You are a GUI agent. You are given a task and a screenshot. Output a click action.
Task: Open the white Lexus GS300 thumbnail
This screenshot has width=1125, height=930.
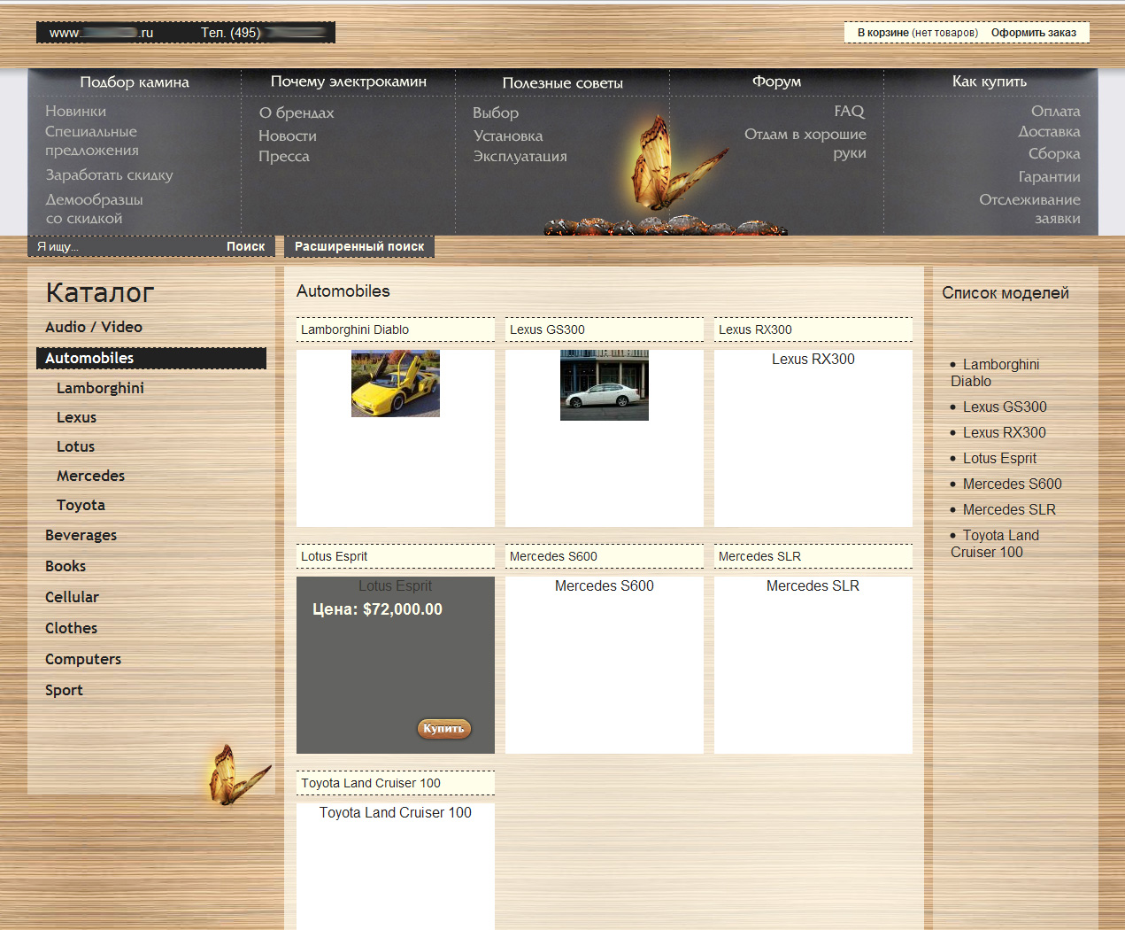[605, 385]
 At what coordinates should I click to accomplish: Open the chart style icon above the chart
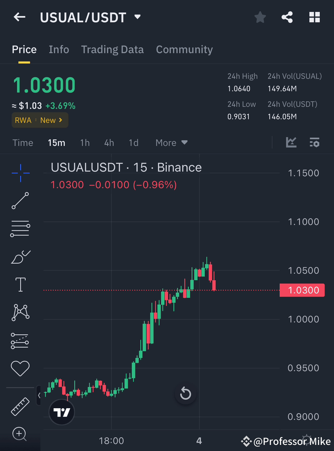[x=291, y=142]
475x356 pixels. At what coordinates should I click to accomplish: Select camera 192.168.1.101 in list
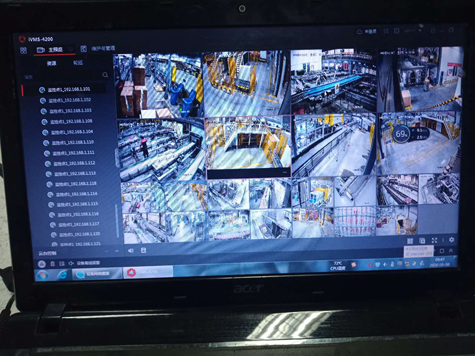[68, 90]
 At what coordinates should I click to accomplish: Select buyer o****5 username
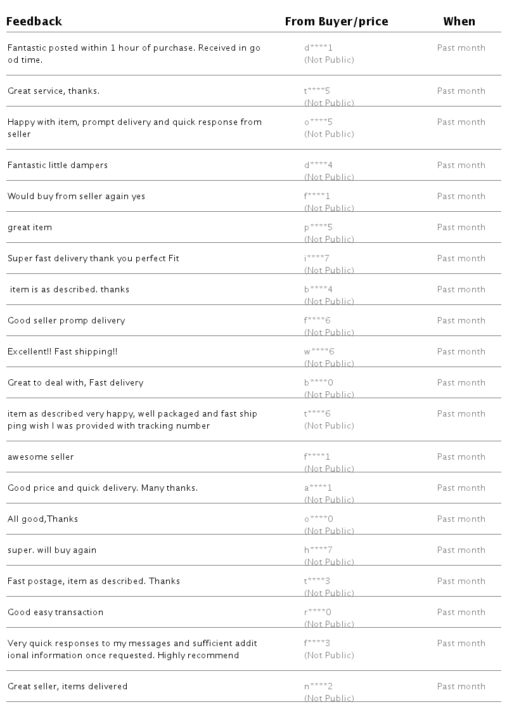[x=318, y=122]
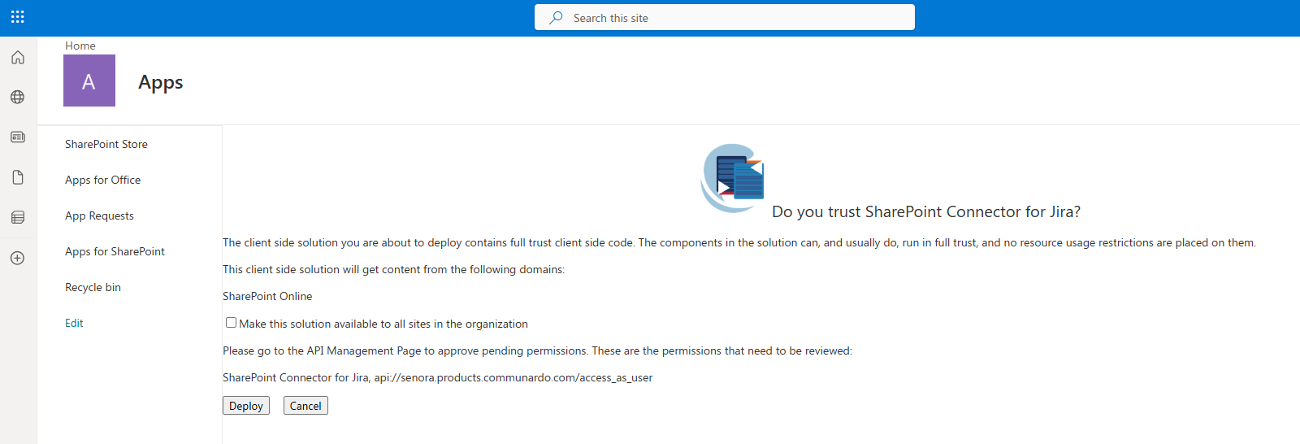Enable 'Make this solution available to all sites'
This screenshot has width=1300, height=444.
[x=232, y=323]
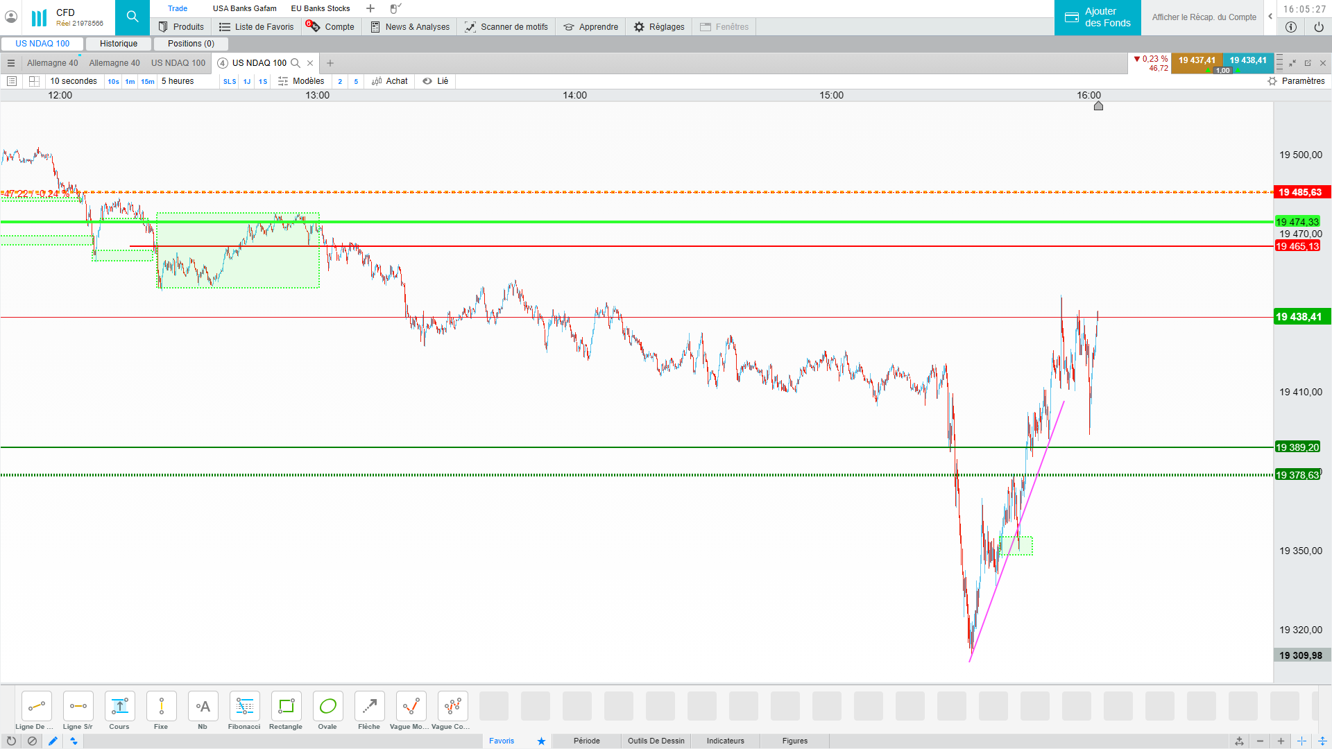Click Afficher le Récap. du Compte
Viewport: 1332px width, 749px height.
(x=1204, y=17)
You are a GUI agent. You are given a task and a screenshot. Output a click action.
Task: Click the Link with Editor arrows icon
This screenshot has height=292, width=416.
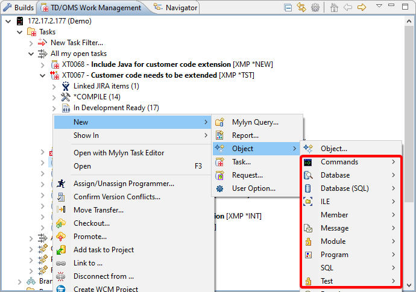[301, 8]
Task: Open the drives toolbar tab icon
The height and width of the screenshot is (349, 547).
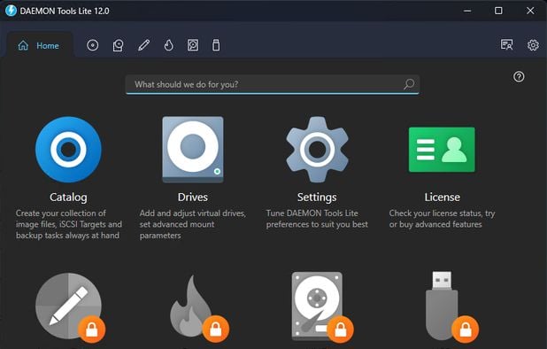Action: (x=119, y=45)
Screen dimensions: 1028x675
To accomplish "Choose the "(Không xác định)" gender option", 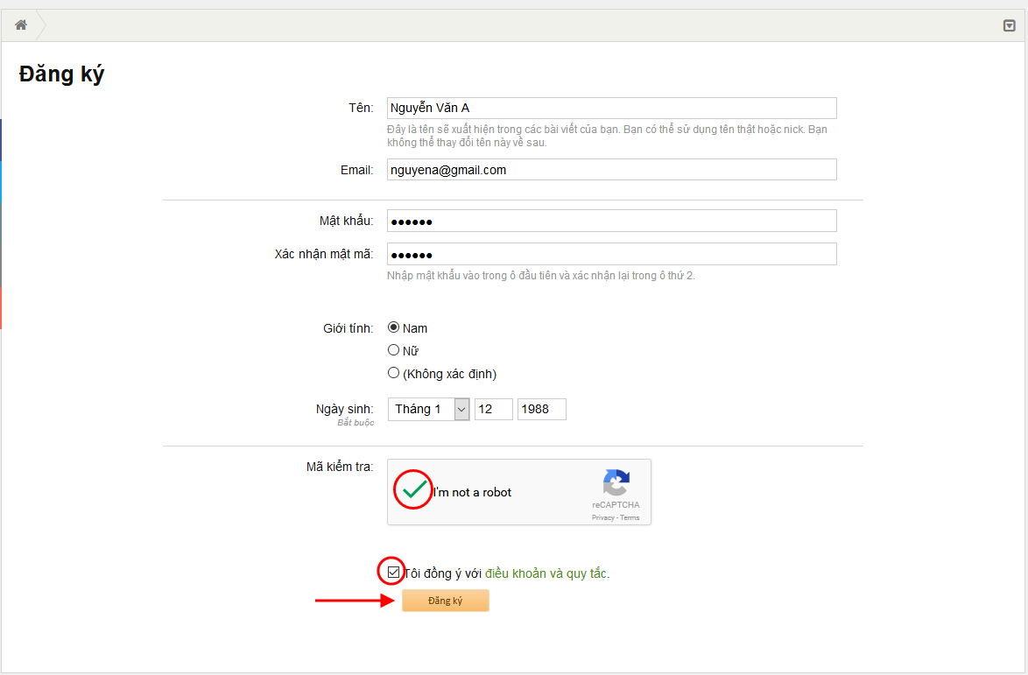I will click(x=393, y=373).
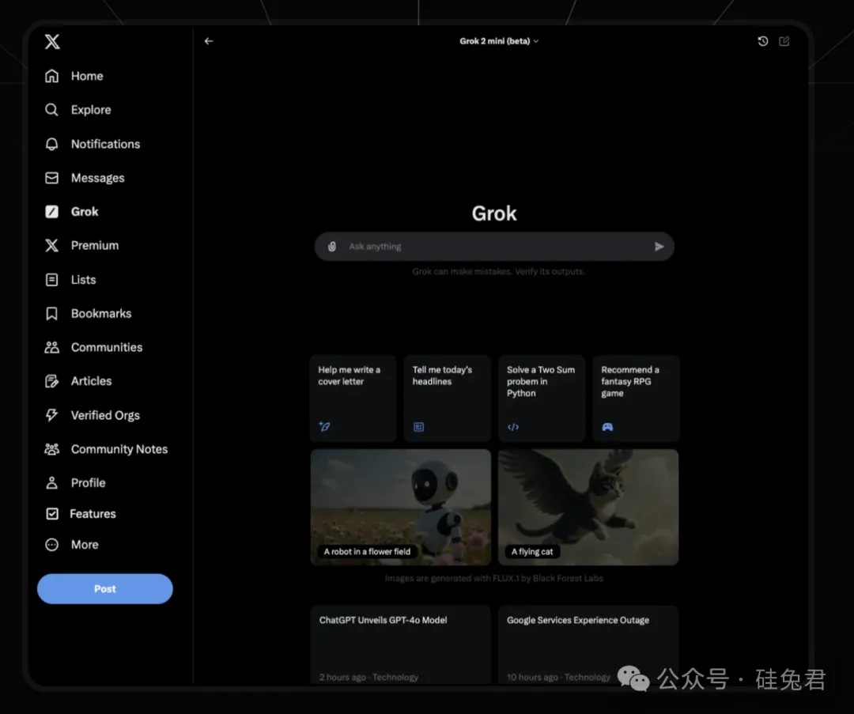854x714 pixels.
Task: Click the back arrow icon
Action: click(x=209, y=41)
---------------
In the listing above, find the line with "475x356 pixels. At" and the line with "Screen dimensions: 1028x675". Copy exactly those lines and all between them, minus the images.

# [RESULT OF THIS TASK]
475x356 pixels. At what coordinates should I click to accomplish: Select camera 192.168.1.101 in list
[68, 90]
 At what coordinates should I click to accomplish: Select buyer o****5 username
[x=318, y=122]
Enable 'Make this solution available to all sites'
This screenshot has width=1300, height=444.
[x=232, y=323]
Click Afficher le Récap. du Compte
Viewport: 1332px width, 749px height.
(x=1204, y=17)
You are a GUI agent. You are given a task and a screenshot. Output a click action.
Task: Click the Link with Editor arrows icon
This screenshot has height=292, width=416.
[301, 8]
Task: Open the drives toolbar tab icon
The height and width of the screenshot is (349, 547).
Action: (x=119, y=45)
Screen dimensions: 1028x675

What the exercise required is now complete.